New research method predicts success, failure of D.C. restaurants

New research method predicts success, failure of D.C. restaurants

Using a database of 130,000 Yelp reviews of restaurants in Washington, D.C., two professors and a graduate student at the University of Maryland's Robert H. Smith School of Business have identified a method that allows software to "read" the content of those reviews—and predict which restaurants will close.

For the study, the researchers identified slightly more than 2,000 Washington, D.C., that were open as of December 2013. From various sources, they then identified roughly 450 that had closed from 2005 to 2014. To identify that foretold closure, they paired restaurants according to such factors as price and cuisine type, and looked at how the descriptions varied.

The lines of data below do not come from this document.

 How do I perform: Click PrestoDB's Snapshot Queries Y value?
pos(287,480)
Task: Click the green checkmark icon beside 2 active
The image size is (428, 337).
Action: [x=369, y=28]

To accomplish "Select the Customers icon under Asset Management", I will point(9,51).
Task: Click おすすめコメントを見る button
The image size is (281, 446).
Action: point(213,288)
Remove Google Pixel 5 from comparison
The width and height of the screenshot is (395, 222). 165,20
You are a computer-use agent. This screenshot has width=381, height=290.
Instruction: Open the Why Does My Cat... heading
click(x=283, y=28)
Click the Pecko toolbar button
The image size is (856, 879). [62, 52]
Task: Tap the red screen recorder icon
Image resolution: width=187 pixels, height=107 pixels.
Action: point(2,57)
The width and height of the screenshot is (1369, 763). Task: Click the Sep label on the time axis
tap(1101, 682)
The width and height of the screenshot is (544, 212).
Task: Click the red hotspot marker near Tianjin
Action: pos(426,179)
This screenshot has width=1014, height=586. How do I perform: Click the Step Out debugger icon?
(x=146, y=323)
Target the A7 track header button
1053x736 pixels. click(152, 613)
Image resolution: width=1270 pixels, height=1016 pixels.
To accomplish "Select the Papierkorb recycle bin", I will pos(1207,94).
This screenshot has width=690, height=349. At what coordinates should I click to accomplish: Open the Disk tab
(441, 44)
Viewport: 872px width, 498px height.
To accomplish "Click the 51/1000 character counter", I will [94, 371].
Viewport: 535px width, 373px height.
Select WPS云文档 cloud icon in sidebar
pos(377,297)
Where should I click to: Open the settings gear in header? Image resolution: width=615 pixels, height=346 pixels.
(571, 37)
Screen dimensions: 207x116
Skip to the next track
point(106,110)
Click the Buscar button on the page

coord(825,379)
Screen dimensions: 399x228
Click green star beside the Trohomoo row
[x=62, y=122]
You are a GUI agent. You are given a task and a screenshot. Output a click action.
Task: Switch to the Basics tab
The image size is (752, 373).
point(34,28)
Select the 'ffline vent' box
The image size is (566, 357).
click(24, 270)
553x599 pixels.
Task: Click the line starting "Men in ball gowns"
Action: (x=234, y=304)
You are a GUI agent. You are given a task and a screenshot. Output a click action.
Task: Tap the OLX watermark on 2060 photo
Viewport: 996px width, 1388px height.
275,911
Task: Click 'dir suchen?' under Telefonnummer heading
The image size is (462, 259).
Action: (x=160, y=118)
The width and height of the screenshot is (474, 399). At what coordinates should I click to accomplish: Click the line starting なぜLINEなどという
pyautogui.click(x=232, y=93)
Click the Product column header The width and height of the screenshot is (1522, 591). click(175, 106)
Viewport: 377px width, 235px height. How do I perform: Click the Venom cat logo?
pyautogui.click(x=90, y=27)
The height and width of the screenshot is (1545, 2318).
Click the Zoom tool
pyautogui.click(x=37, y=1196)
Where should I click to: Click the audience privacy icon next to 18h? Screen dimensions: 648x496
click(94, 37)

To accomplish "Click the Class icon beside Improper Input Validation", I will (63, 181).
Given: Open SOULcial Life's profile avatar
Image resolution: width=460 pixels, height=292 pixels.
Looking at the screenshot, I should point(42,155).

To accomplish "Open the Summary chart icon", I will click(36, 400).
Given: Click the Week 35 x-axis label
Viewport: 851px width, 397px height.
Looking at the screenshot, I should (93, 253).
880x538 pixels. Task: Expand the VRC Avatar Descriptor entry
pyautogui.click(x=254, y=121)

It doesn't take a Ph.D. to know that there's a connection between a restaurants' Yelp rating and whether it will survive. But what Jorge Mejia, a UMD doctoral student; Shawn Mankad, an assistant professor; and Anandasivam Gopal, an associate professor have created is more powerful: Their computer-assisted text analysis proved more accurate at predicting restaurants' demise than ratings alone. And it is most powerful when used in combination with numerical ratings.

"The whole idea is that we are surrounded by all of this free, unstructured data," Mankad says—hundreds of thousands of words that would require armies of employees to read, let alone interpret. "We should be using that data."

The influence of online reviews is indisputable: More than 60 percent of Americans say that such reviews have high or medium level of influence over their buying decisions.

Other scholars have sought to take the emotional "temperature" of online , by analyzing the proportion of positive versus negative words. This new approach goes deeper, examining constellations of words that were associated with restaurants' beating the long odds of their industry and remaining open.

For instance, restaurants for which reviewers used the words "food," "good," "place, "like," "order," "friend," "time," "great," "nice," and "service" tended to survive at unusually high rates. The Smith School professors called the variable linked to those "Quality_Overall," and it seemed to be the most potent signifier of general quality. "Constructing the variables, putting it into a predictive model—this is something that has never been done before," says Mankad.

They used one subset of data to uncover the relevant linguistic patterns and another subset to test the predictive power of their model. In that second group, the variables did predict, to a statistically significant degree, success or failure.

The working paper, "More Than Just Words: Using Latent Semantic Analysis in Online Reviews to Explain Restaurant Closures," grew out of Mejia's dissertation.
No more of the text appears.